First-ever 5G-capable Deployments in India
While numerous global telecom players, in conjunction with hardware giants, have already experimented with Massive MIMO on their networks, India has just recently also joined the 5G futuristic drive with the deployment of its first such network.
The country’s leading telecom giant, Airtel, made headlines when it announced that it has become the one to achieve this feat. The rollout of India’s first M-MIMO (Massive Multiple-Input Multiple-Output technology has been kicked off with Bengaluru and Kolkata. The trial is, however, expected to expand to other parts of the country in the coming months.
Airtel has deployed the new 5G technology as part of their ongoing network transformation program called Project Leap. It expects the Massive MIMO technology to improve existing network capacity seven-fold while using the same spectrum it already owns. It believes the same is even going to provide two times better speeds on their existing 4G deployment.

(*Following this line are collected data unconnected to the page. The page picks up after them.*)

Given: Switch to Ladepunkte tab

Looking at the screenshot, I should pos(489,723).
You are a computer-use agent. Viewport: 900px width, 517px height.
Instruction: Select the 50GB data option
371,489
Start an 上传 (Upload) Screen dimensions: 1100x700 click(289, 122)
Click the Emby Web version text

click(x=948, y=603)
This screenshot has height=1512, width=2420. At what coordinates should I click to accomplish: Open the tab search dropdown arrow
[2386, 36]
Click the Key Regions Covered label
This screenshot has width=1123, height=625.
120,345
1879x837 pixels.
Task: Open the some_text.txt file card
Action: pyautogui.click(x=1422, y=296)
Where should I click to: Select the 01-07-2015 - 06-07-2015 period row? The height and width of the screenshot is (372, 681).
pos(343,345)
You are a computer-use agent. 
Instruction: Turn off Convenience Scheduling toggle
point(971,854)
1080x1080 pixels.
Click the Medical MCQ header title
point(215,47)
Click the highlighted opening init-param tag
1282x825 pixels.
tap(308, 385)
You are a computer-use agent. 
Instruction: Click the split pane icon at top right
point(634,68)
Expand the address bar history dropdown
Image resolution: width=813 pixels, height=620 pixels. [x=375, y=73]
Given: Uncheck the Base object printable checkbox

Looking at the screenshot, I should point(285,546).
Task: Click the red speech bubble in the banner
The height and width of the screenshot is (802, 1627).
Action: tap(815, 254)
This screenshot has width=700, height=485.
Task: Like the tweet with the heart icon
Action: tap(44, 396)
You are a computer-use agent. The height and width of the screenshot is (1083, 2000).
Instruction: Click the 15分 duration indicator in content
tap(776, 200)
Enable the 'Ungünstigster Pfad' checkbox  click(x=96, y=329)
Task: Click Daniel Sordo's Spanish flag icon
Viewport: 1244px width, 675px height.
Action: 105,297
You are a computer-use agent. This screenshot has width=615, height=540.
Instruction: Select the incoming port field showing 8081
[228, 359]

In addition, Chinese networking giant ZTE has announced that it is partaking in the pre-5G Massive MIMO experiments in collaboration with widely known operators such as Vodafone and Reliance Jio. Whereas Huawei is the face behind Airtel’s deployment in the country, as said in an official statement.
If viewed from the perspective of the current state of the telecom industry in India, this is an attempt on these telecom giant’s parts to maintain a stronghold in the country. They’ve been recently woken with a surprising jolt by their fiercest new competitor, i.e Reliance Jio, who has now managed to trample them with its 4G LTE network rollout within a year.
Expected Widespread Rollout
Most reports released by networking giants like Ericsson or Nokia currently suggest that 5G network technology will witness a breakthrough and reach the masses by the 2020s. This is not a rigid timeline but falls in line with the operating pattern of the industry, which sees an upgraded technology being debuted within a decade.
The 3G network technology was first debuted back in October 2001, whereas 4G LTE saw widespread adoption after a decade around 2011. Thus, it is possible to speculate that the ongoing Massive MIMO efforts will come to fruition by the end of this decade. One can see pre-5G implementations of the technology, both on the consumer and operator-end in the next couple of years. The crowd at 2018 Winter Olympics could be the very first to witness the said innovation, followed by the FIFA 2018 World Cup. Even chipmaker Qualcomm has stated that it plans to roll out 5G-compatible (Gigabit) devices along a similar timeline.
We may have witnessed a prolonged rollout of 4G LTE services in India, something which is still under process. But, the country’s telecom behemoths no longer want to drag behind in the race to adopt latest technologies because of the looming competition and consolidation within the country itself.
Massive MIMO: A Technological Race for 5G Adoption
A bird’s-eye view of Massive MIMO developments also shows that India is further building on its transformative image of being a technological powerhouse. The government is now undertaking the required steps to kick-start the evolution of cellular technology.
The government has already set up a high-level forum to evaluate the current scenario and approve actions plans for the timely rollout of 5G services. It has allocated a massive ₹500 crore corpus for 5G research and development purposes, which puts us on the global map, alongside the countries leading the adoption of such technological advancements. There is no true “5G” network defined at the moment and we’ll have to be on the lookout for the same in the coming years.